Chocolate Banana Bread



Ingredients


  •  1 cup all-purpose flour
  •  1/2 cup Dutch process cocoa
  •  1 teaspoon baking soda
  •  1/2 teaspoon sea salt
  •  3 large brown bananas   1 1/2 cups mashed
  •  1/4 cup unsalted butter melted and slightly cooled
  •  1/4 cup canola vegetable oil, or melted coconut oil
  •  3/4 cup  packed light brown sugar
  •  1 large egg at room temperature
  •  1 teaspoon pure vanilla extract
  •  1 cup  semisweet chocolate chips divided


Instructions

  • Heat your oven to 350°F. Grease a 9-by-5-inch loaf pan with nonstick cooking spray and set aside.
  • In a medium bowl, whisk together the flour, cocoa powder, baking soda, and sea salt. Set aside.
  • In a large bowl, mash the ripe bananas with a fork. Add the melted butter and oil and stir until combined.
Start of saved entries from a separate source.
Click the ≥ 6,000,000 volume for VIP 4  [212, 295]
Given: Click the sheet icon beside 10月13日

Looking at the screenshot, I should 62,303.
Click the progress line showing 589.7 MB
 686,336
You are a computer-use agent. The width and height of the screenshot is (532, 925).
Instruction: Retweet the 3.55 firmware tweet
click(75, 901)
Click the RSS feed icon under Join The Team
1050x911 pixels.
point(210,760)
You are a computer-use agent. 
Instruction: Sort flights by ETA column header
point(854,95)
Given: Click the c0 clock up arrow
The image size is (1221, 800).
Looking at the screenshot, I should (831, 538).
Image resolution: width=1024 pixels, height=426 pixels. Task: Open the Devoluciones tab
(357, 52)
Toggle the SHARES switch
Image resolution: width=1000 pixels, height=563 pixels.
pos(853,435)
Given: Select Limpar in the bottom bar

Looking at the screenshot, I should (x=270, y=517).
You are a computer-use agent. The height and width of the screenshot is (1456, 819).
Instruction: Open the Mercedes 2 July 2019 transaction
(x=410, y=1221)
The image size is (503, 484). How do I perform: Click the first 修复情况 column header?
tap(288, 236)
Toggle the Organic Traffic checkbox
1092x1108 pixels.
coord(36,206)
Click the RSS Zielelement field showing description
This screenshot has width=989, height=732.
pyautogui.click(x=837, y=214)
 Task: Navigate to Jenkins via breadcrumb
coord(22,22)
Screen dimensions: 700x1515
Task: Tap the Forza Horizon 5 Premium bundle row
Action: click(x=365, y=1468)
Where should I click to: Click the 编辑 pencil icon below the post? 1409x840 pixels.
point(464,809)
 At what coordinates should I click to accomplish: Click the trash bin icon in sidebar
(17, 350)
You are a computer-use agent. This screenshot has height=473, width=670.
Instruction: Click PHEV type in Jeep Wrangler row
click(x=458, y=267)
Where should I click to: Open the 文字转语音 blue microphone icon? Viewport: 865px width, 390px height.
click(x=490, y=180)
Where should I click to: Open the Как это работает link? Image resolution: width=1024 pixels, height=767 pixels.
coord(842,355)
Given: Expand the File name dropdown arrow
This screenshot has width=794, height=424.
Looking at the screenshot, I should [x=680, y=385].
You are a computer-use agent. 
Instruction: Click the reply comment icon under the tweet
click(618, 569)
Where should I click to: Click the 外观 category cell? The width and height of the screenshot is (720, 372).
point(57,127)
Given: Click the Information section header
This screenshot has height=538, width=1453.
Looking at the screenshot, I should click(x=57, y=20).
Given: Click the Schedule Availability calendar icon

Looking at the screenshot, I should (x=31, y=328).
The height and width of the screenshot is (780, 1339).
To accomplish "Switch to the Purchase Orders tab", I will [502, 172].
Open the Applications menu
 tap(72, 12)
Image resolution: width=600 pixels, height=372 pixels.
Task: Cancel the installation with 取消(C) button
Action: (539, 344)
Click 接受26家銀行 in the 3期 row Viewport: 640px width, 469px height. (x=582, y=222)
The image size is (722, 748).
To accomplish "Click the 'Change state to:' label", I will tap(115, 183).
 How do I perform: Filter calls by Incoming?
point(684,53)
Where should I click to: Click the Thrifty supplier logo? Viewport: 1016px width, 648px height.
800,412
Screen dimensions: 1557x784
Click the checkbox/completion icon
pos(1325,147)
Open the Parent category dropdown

Stir in the brown sugar, egg, and vanilla extract. Stir until smooth.
  • Stir the dry ingredients into the wet ingredients, don't overmix. Stir in 3/4 cup of the chocolate chips.
  • Pour batter into prepared pan. Sprinkle the remaining 1/4 cup of chocolate chips over the top of the bread. Bake for 50-65 minutes, or until a toothpick inserted into the center of the bread comes out mostly clean, you might have some melted chocolate chips on the toothpick and that is fine. You just don't want a lot of gooey batter. Check at 50 minutes, just to be safe. Oven times vary.
  • Remove the pan from the oven and set on a wire cooling rack. Let the bread cool in the pan for 15 minutes. Run a knife around the edges of the bread and carefully remove from the pan. Let the bread cool on the wire cooling rack until slightly warm. Cut into slices and serve.
  • Note-the bread will keep on the counter, wrapped in plastic wrap, for up to 4 days. This bread also freezes well. To freeze, cool the bread completely and wrap in plastic wrap and aluminum foil. Freeze for up to 1 month. Defrost before slicing.

Posting Komentar untuk "Chocolate Banana Bread"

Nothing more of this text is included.